Mura is a vertical AI startup focused on the unglamorous but high-value back office of commercial field service companies, the order-to-cash process that spans purchasing, job costing, billing, and accounting. The company was founded in 2024 by Ryan G. Smith, Claire DeRoberts, and James Mackey. Smith and DeRoberts previously co-founded LeafLink, the B2B cannabis marketplace that came to handle a large share of U.S. wholesale cannabis orders, giving them deep experience automating complex order and payment workflows.

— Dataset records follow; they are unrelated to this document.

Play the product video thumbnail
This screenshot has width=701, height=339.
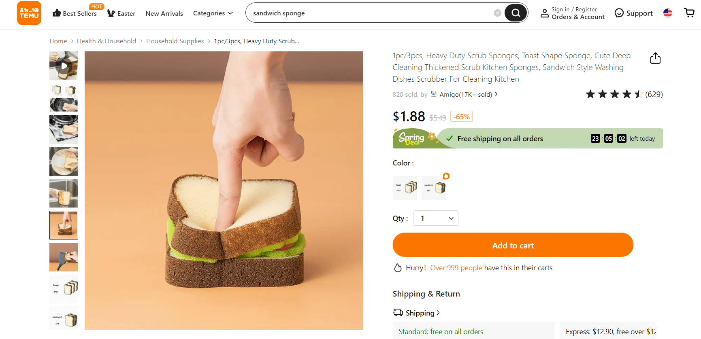point(64,66)
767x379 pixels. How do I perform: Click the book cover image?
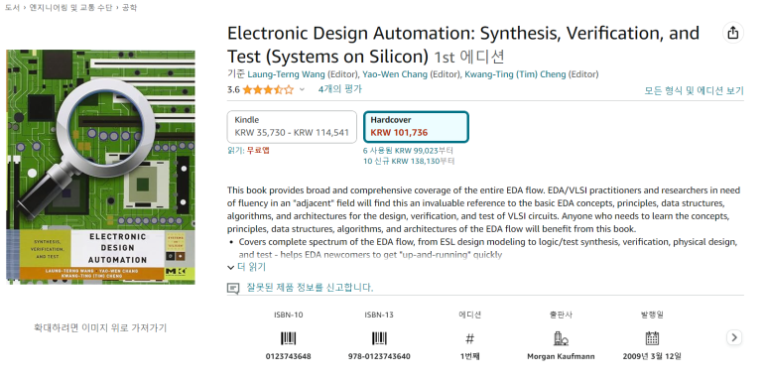(x=100, y=167)
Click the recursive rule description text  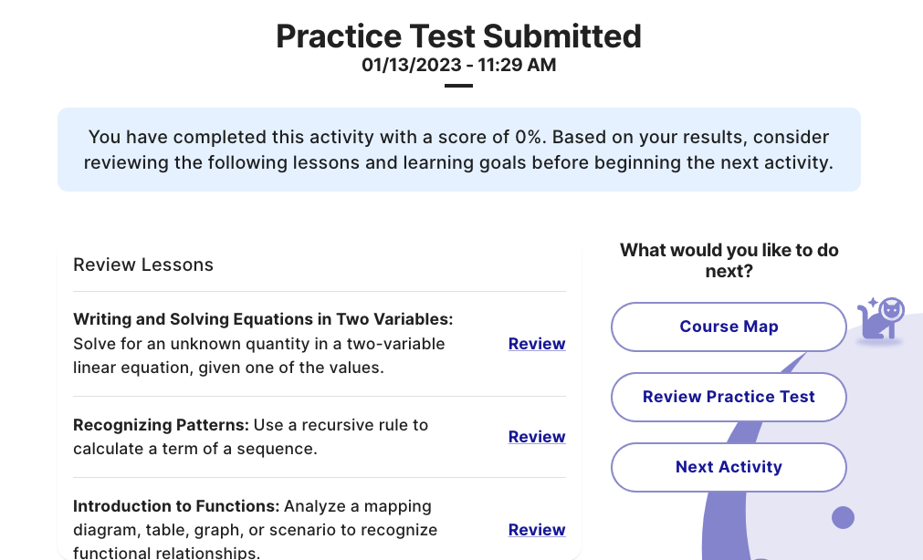point(251,437)
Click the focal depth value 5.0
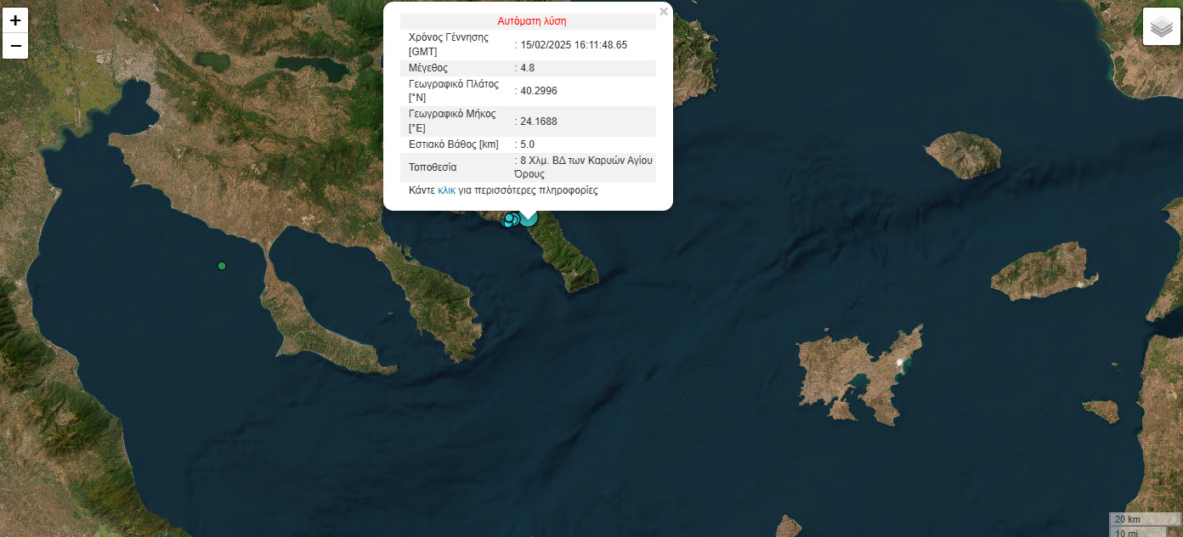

Commercial field service companies in trades like HVAC, electrical, and plumbing operate on tight cash cycles, but their back offices are bogged down by manual purchase order processing, invoice reconciliation, and accounting entry. These tasks delay payment, introduce errors, and consume staff time that could be spent growing the business. Mura's pitch is to automate this entire flow with AI that works behind the scenes.

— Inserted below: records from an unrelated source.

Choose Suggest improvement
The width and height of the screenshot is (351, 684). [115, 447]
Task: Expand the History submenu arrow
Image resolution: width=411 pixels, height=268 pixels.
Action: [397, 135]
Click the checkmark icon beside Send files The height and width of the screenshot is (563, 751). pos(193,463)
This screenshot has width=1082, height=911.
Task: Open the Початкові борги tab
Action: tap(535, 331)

Mura calls its approach dark software: rather than asking companies to rip out and replace their existing field service management systems, it integrates with those systems and automates the order-to-cash work on top of them. Its AI reads and processes purchase orders, matches and reconciles documents, and drives billing and accounting workflows, dramatically cutting the manual effort involved. One customer reported an 80 percent decrease in time spent on purchase order processing along with fewer downstream billing and accounting errors.
The company emerged from stealth in May 2025 with $6 million in total seed-stage funding. That consisted of a $1.5 million pre-seed led by Lerer Hippeau and Levante Capital, followed by a seed round co-led by Level One Fund and Lerer Hippeau with participation from notable angels and strategic investors. The capital supports building out its AI automation for the roughly $300 billion-plus U.S. commercial field service market.
By targeting the order-to-cash back office rather than the more crowded customer-facing voice-AI space, Mura stakes out a differentiated position in field service automation, leaning on its founders' marketplace and payments background to attack a workflow that directly affects contractor cash flow.